TASK DETAILS |
Type out the data again. Keep every line exactly the same.

ENTRIES SHOWN |
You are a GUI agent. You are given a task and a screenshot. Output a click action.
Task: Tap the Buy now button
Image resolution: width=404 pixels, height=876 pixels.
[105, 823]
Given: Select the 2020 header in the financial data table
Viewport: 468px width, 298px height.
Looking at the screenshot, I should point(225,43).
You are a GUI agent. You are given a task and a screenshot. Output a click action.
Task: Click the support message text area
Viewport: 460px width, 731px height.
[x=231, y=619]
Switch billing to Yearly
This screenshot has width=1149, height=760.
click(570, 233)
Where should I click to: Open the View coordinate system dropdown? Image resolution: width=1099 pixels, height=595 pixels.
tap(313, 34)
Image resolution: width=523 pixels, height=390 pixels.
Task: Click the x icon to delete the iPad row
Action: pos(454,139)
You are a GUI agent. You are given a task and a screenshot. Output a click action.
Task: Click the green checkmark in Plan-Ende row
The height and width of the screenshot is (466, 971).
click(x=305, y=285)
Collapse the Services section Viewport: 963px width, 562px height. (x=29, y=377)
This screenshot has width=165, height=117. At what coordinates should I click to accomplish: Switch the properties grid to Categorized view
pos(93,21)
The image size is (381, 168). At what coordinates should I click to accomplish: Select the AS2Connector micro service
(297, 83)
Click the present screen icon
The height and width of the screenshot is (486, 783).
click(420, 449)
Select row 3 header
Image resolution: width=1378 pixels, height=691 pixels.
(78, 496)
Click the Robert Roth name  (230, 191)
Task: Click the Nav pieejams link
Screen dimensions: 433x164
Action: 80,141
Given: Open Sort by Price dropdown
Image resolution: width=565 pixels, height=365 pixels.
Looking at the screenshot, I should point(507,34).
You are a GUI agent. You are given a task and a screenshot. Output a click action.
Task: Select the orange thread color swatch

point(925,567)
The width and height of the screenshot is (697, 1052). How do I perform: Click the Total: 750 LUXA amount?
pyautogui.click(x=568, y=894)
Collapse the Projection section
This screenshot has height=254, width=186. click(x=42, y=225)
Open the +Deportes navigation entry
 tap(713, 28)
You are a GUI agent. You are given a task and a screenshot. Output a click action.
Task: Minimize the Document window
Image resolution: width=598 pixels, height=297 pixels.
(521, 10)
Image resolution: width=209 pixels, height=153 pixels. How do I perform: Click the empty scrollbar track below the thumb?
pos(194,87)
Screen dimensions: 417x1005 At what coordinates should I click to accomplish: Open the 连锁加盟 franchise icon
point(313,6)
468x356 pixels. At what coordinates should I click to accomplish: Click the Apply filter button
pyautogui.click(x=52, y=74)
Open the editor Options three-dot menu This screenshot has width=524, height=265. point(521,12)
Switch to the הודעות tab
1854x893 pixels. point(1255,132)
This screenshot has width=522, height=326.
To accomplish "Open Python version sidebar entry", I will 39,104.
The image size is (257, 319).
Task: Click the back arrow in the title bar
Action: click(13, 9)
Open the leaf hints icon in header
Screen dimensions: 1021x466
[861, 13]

ANSWER TO THE EXERCISE |
You are a GUI agent. You are given a task and a screenshot. Output a click action.
Task: Tap the Buy now button
Image resolution: width=404 pixels, height=876 pixels.
[105, 823]
Given: Select the 2020 header in the financial data table
Viewport: 468px width, 298px height.
Looking at the screenshot, I should point(225,43).
You are a GUI agent. You are given a task and a screenshot. Output a click action.
Task: Click the support message text area
Viewport: 460px width, 731px height.
[x=231, y=619]
Switch billing to Yearly
This screenshot has width=1149, height=760.
click(570, 233)
Where should I click to: Open the View coordinate system dropdown? Image resolution: width=1099 pixels, height=595 pixels.
tap(313, 34)
Image resolution: width=523 pixels, height=390 pixels.
Task: Click the x icon to delete the iPad row
Action: pos(454,139)
You are a GUI agent. You are given a task and a screenshot. Output a click action.
Task: Click the green checkmark in Plan-Ende row
The height and width of the screenshot is (466, 971).
click(x=305, y=285)
Collapse the Services section Viewport: 963px width, 562px height. (x=29, y=377)
This screenshot has width=165, height=117. At what coordinates should I click to accomplish: Switch the properties grid to Categorized view
pos(93,21)
The image size is (381, 168). At what coordinates should I click to accomplish: Select the AS2Connector micro service
(297, 83)
Click the present screen icon
The height and width of the screenshot is (486, 783).
click(420, 449)
Select row 3 header
Image resolution: width=1378 pixels, height=691 pixels.
(78, 496)
Click the Robert Roth name  (230, 191)
Task: Click the Nav pieejams link
Screen dimensions: 433x164
Action: 80,141
Given: Open Sort by Price dropdown
Image resolution: width=565 pixels, height=365 pixels.
Looking at the screenshot, I should point(507,34).
You are a GUI agent. You are given a task and a screenshot. Output a click action.
Task: Select the orange thread color swatch

point(925,567)
The width and height of the screenshot is (697, 1052). How do I perform: Click the Total: 750 LUXA amount?
pyautogui.click(x=568, y=894)
Collapse the Projection section
This screenshot has height=254, width=186. click(x=42, y=225)
Open the +Deportes navigation entry
 tap(713, 28)
You are a GUI agent. You are given a task and a screenshot. Output a click action.
Task: Minimize the Document window
Image resolution: width=598 pixels, height=297 pixels.
(521, 10)
Image resolution: width=209 pixels, height=153 pixels. How do I perform: Click the empty scrollbar track below the thumb?
pos(194,87)
Screen dimensions: 417x1005 At what coordinates should I click to accomplish: Open the 连锁加盟 franchise icon
point(313,6)
468x356 pixels. At what coordinates should I click to accomplish: Click the Apply filter button
pyautogui.click(x=52, y=74)
Open the editor Options three-dot menu This screenshot has width=524, height=265. point(521,12)
Switch to the הודעות tab
1854x893 pixels. point(1255,132)
This screenshot has width=522, height=326.
To accomplish "Open Python version sidebar entry", I will 39,104.
The image size is (257, 319).
Task: Click the back arrow in the title bar
Action: click(13, 9)
Open the leaf hints icon in header
Screen dimensions: 1021x466
[861, 13]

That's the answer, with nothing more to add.